Story-telling is of course a crucial heart of any culture (Benjamin also wrote a famous essay on the theme), even the heart of the modern culture of the so-called ‘leading nations.’ We often find ourselves beguiled by the ways in which stories are enfolded within stories and can soon realize that we lose our sense of perspective and of reality once we allow the ‘story’ paradigm or filter to direct the way we live and perceive.
But to end this post you just want to paste in a long citation from a review of a book. It’s a piece of journalism and has been rightfully criticized for the clumsy and presumptuous ways in which it appraises its object, even as it criticizes the errant manner in which another author has already done so. Nevertheless, you like the way it uses the journalist’s popular platform to try and translate certain profundities regarding the continuing ‘alterity’ (radical difference) persisting between the temporal framework of so-called ‘leading’ nations and a framework which we might even hesitate to refer to as ‘temporal’ given the untranslatable paradigm known as ‘the dreaming’ of the aboriginal Australians.
From: Wade Davis in Guardian Review (reviewing ‘The World Until Yesterday: What Can We Learn from Traditional Societies?‘ by Jared Diamond.)
” In truth, as the anthropologist WEH Stanner long appreciated, the visionary realm of the Aborigines represents one of the great experiments in human thought.

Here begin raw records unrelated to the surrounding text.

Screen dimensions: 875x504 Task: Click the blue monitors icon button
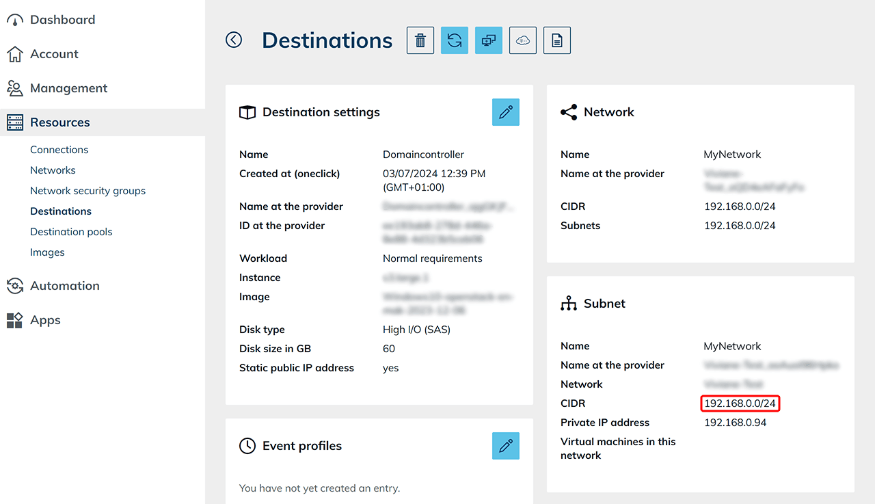pyautogui.click(x=489, y=40)
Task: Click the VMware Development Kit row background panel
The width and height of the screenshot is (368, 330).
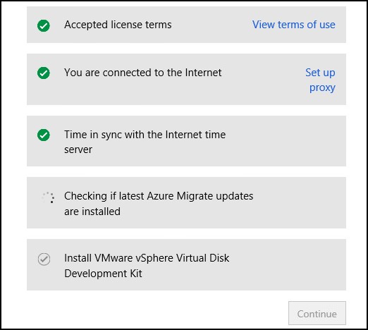Action: pos(186,264)
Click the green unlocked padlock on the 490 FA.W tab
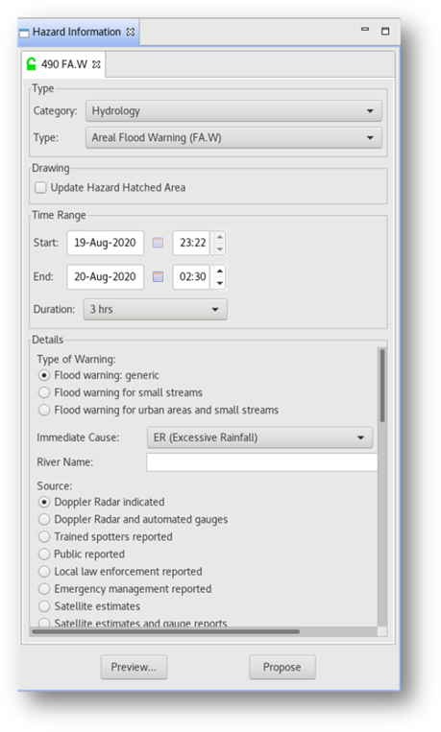The image size is (441, 732). [x=32, y=64]
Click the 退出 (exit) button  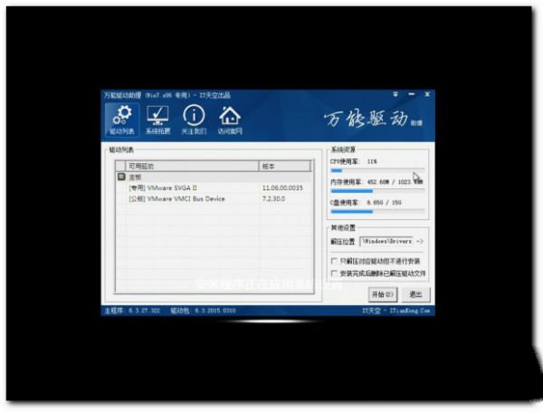[415, 294]
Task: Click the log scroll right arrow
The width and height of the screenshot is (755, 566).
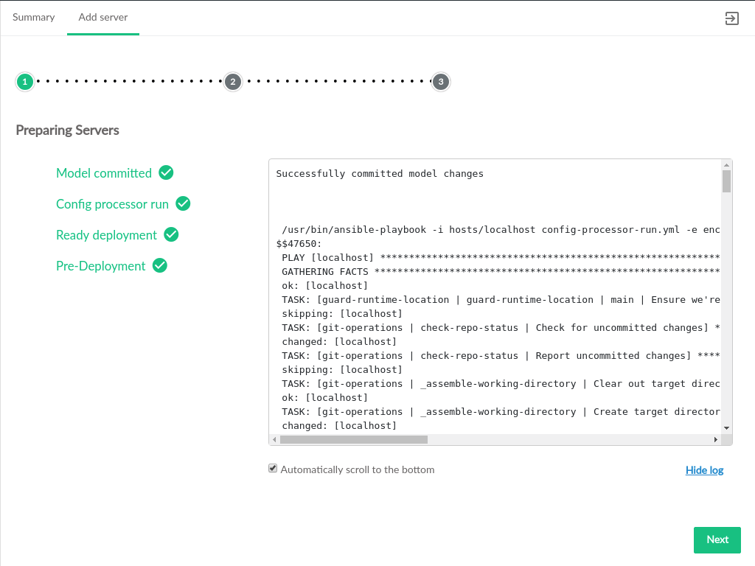Action: click(715, 439)
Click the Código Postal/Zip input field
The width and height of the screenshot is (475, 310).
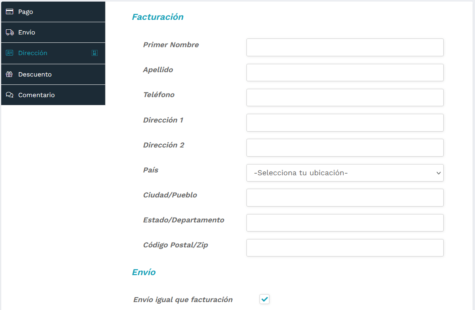(344, 247)
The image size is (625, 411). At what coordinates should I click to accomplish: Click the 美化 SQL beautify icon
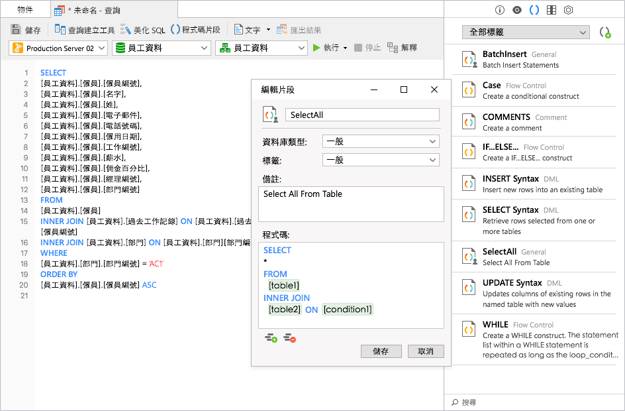[126, 30]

In place of technological wizardry, they invented a matrix of connectivity, an intricate web of social relations based on more than 100 named kin relationships. If they failed to embrace European notions of progress, it was not because they were savages, as the settlers assumed, but rather because in their intellectual universe, distilled in a devotional philosophy known as the Dreaming, there was no notion of linear progression whatsoever, no idealisation of the possibility or promise of change. There was no concept of past, present, or future. In not one of the hundreds of Aboriginal dialects and languages was there a word for time. The entire purpose of humanity was not to improve anything; it was to engage in the ritual and ceremonial activities deemed to be essential for the maintenance of the world precisely as it was at the moment of creation.
Clearly, had our species as a whole followed the ways of the Aborigines, we would not have put a man on the moon. But, on the other hand, had the Dreaming become a universal devotion, we would not be contemplating today the consequences of climate change and industrial processes that threaten the life supports of the planet.
A lama once remarked that Tibetans do not believe that Americans went to the moon, but they did. Americans may not believe, he added, that Tibetans can achieve enlightenment in one lifetime, but they do.”